▶ [Provided text]:
================

In third grade, Ms. Ames kept us spellbound for weeks, months even, in a state of wonder, reading us versions of “The Iliad” and “The Odyssey.” We discussed who was heroic, and what it looked like to have virtue, to be brave, to be kind. It was my first exposure to what it meant to look into my humanity, to sift through the amoral and immoral, searching for what Ms. Ames called “the truth.” 

We discussed how truth was intimately connected to our identity and that a restless conscience could guide us through the whimsical world of “the gods of fate.” We were shown how when our untruths are left unattended, they lurk in the background only to fester and to reappear later — just like the Furies — with an impatient desire for revenge.

For 50 years, I’ve carried these ideas, and the thrilling conversations Ms. Ames began, into my classrooms. It became clear to me that these ideas — quests for truth, virtue and courage — are requisite parts of becoming a more realized human being, and that when these attributes are alive and well, we can live in a state of innocence. 

Innocence is a choice. I recognized that all the heroes and heroines in my life live lives closely linked with innocence. Not innocence as we normally define it — a state of purity that we swiftly move past as we grow up — but an innocence achieved by choosing to live without causing harm. In this definition, innocence is aspirational and accessible to all. 

Innocence is the foundational DNA of our Constitution, the spirit of our nation, waiting patiently behind the curtain of our juvenile national arrogance. Waiting for an uncompromising cultural and political commitment to truth, and a refusal to cause or be complicit in causing harm. The guarantee of “life, liberty and the pursuit of happiness” has always been a national north star, a compass bearing for the destiny of our nation, never fully realized.

================

▶ [What to do]:
(a) Duplicate the passage of the essay on innocence above, between "In third grade, Ms." and "desire for revenge.", inclusive.
(b) For each statement, say yes or no according to the essay on innocence above, and quote the words that decide it. (i) Ms. Ames read the class versions of "The Iliad" and "The Odyssey." (ii) The writer has carried these ideas into classrooms for 30 years. (iii) The innocence the writer means is a state of purity that people swiftly move past as they grow up.

================

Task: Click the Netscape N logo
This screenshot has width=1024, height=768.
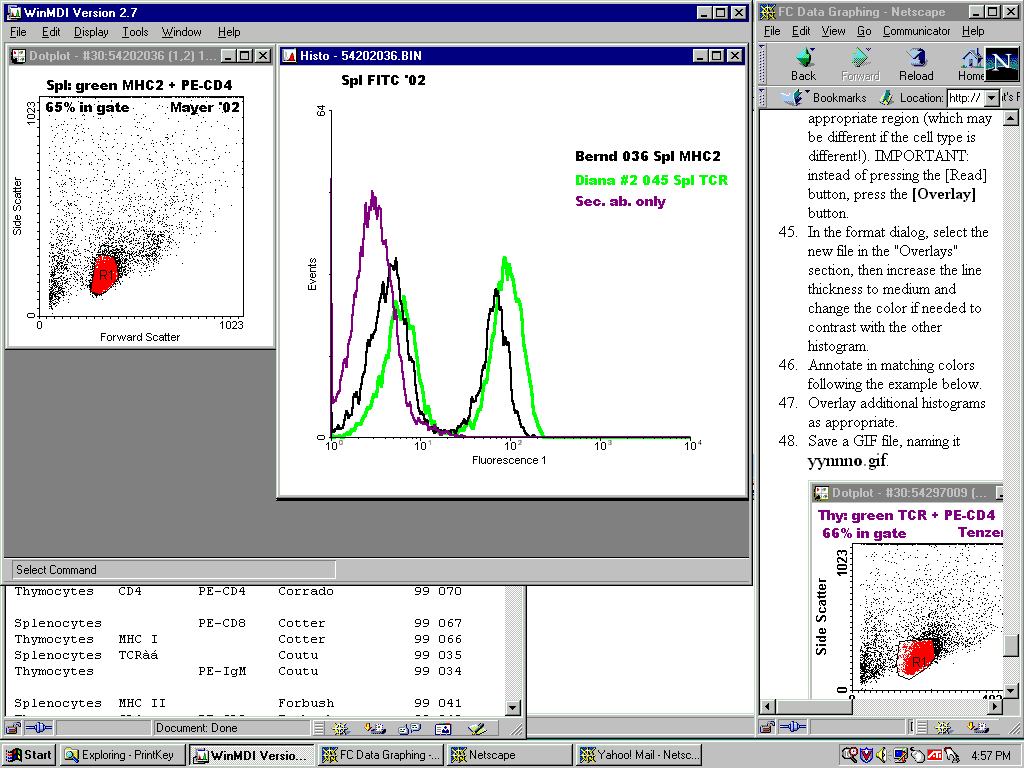Action: (x=1002, y=64)

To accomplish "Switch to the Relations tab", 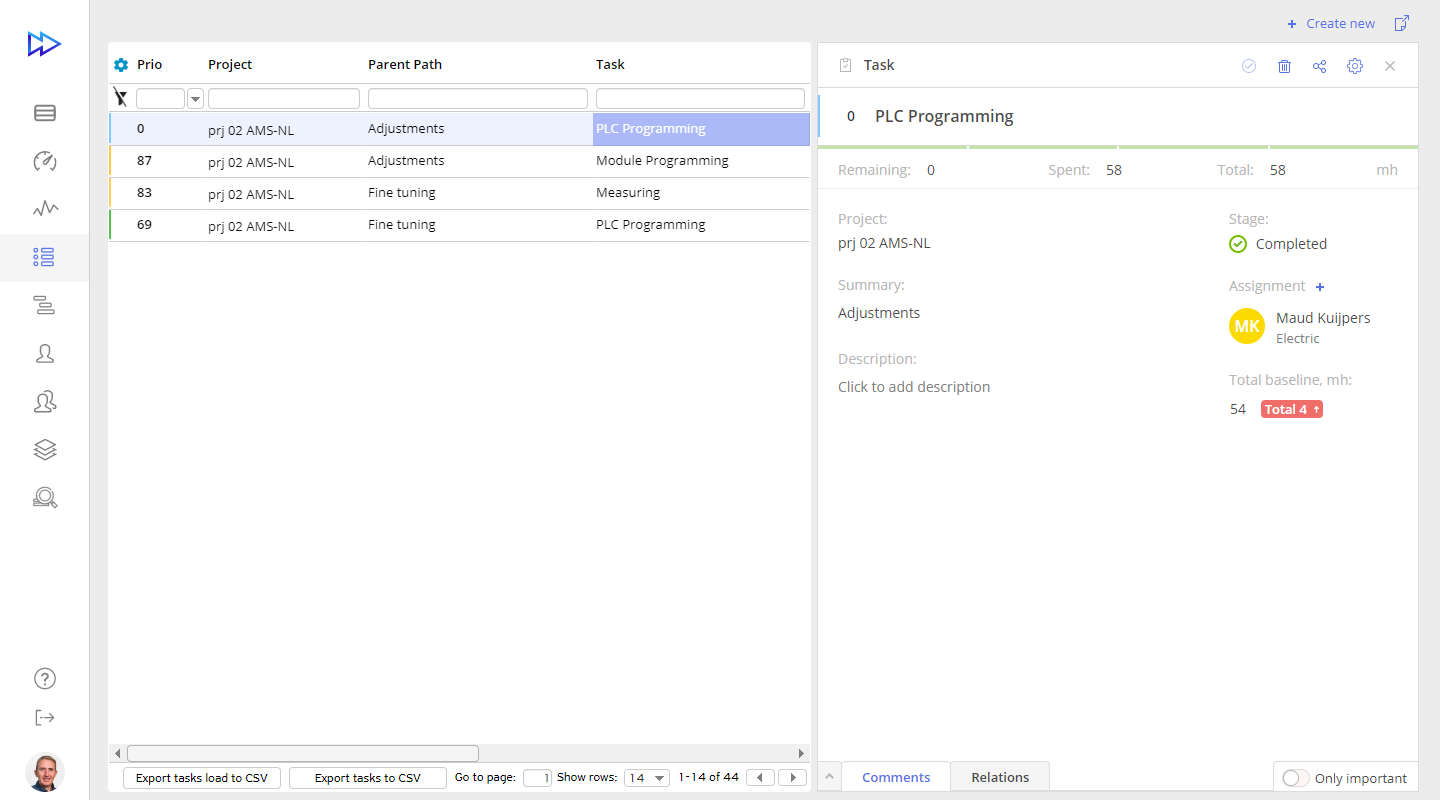I will click(x=999, y=777).
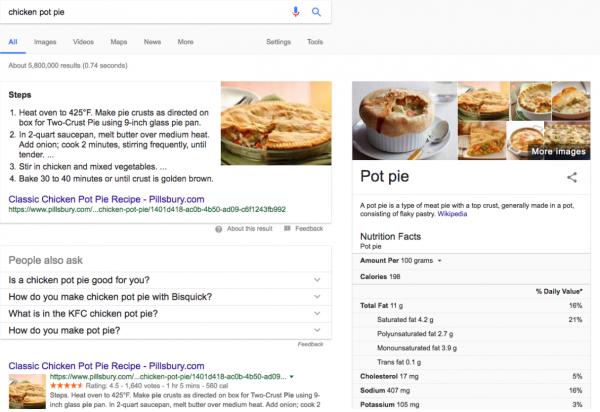Open the Maps search tab
The height and width of the screenshot is (412, 600).
pyautogui.click(x=118, y=42)
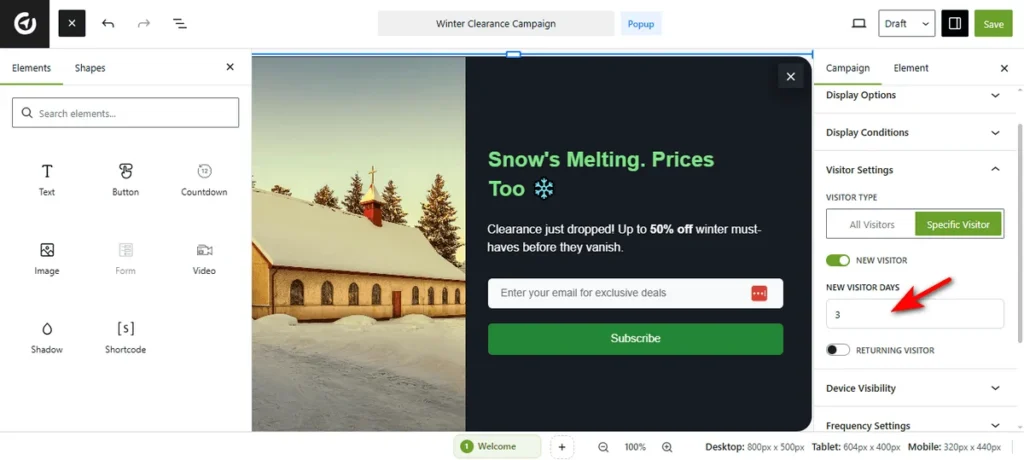Pick the Video element
The height and width of the screenshot is (460, 1024).
[204, 258]
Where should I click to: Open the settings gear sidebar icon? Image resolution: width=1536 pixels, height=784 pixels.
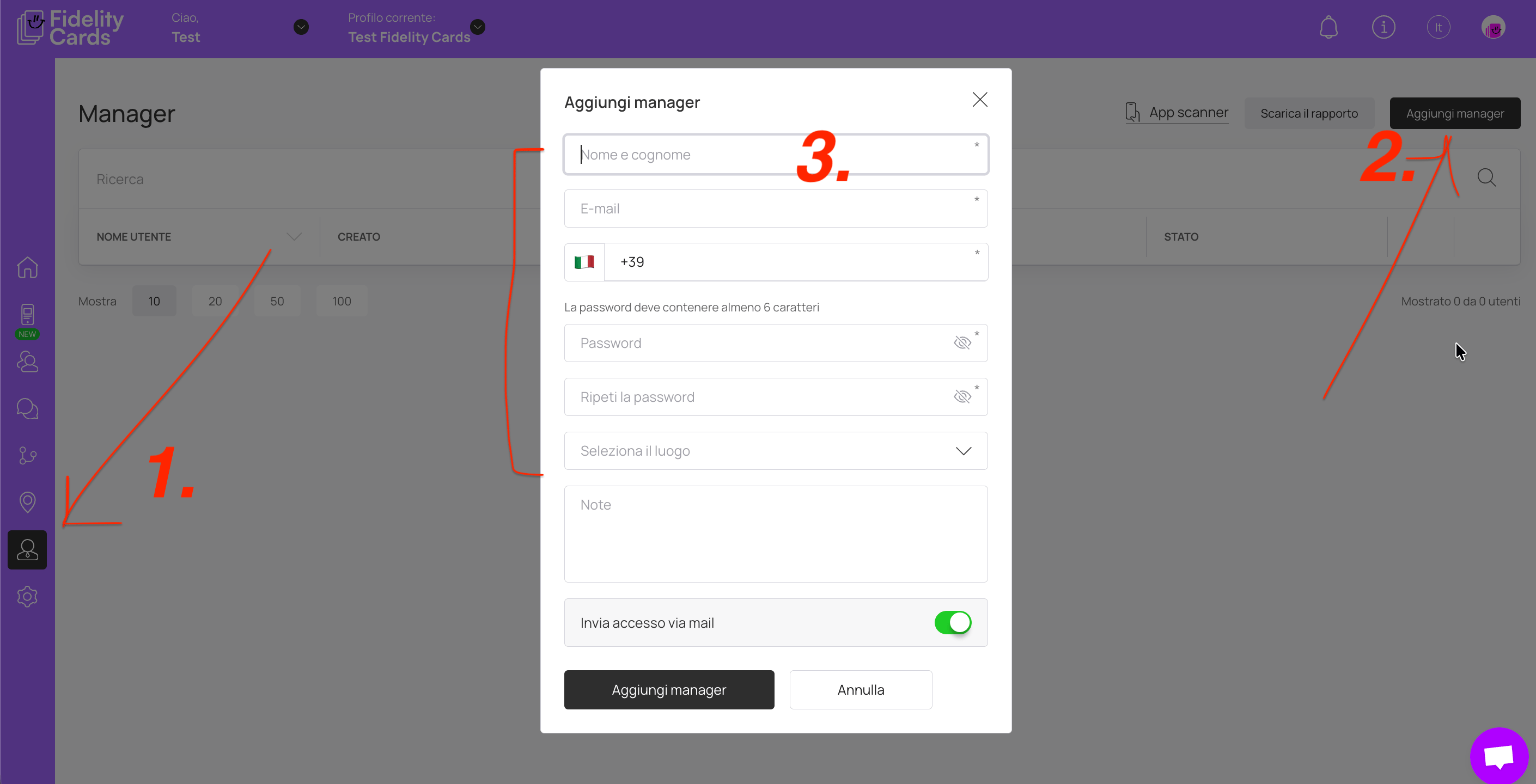pyautogui.click(x=27, y=596)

================

▶ [Solved problems]:
(a)
In third grade, Ms. Ames kept us spellbound for weeks, months even, in a state of wonder, reading us versions of “The Iliad” and “The Odyssey.” We discussed who was heroic, and what it looked like to have virtue, to be brave, to be kind. It was my first exposure to what it meant to look into my humanity, to sift through the amoral and immoral, searching for what Ms. Ames called “the truth.” 

We discussed how truth was intimately connected to our identity and that a restless conscience could guide us through the whimsical world of “the gods of fate.” We were shown how when our untruths are left unattended, they lurk in the background only to fester and to reappear later — just like the Furies — with an impatient desire for revenge.

(b)
(i) Yes: "reading us versions of “The Iliad” and “The Odyssey.”"
(ii) No: "For 50 years, I’ve carried these ideas, and the thrilling conversations Ms. Ames began, into my classrooms."
(iii) No: "Not innocence as we normally define it — a state of purity that we swiftly move past as we grow up — but an innocence achieved by choosing to live without causing harm."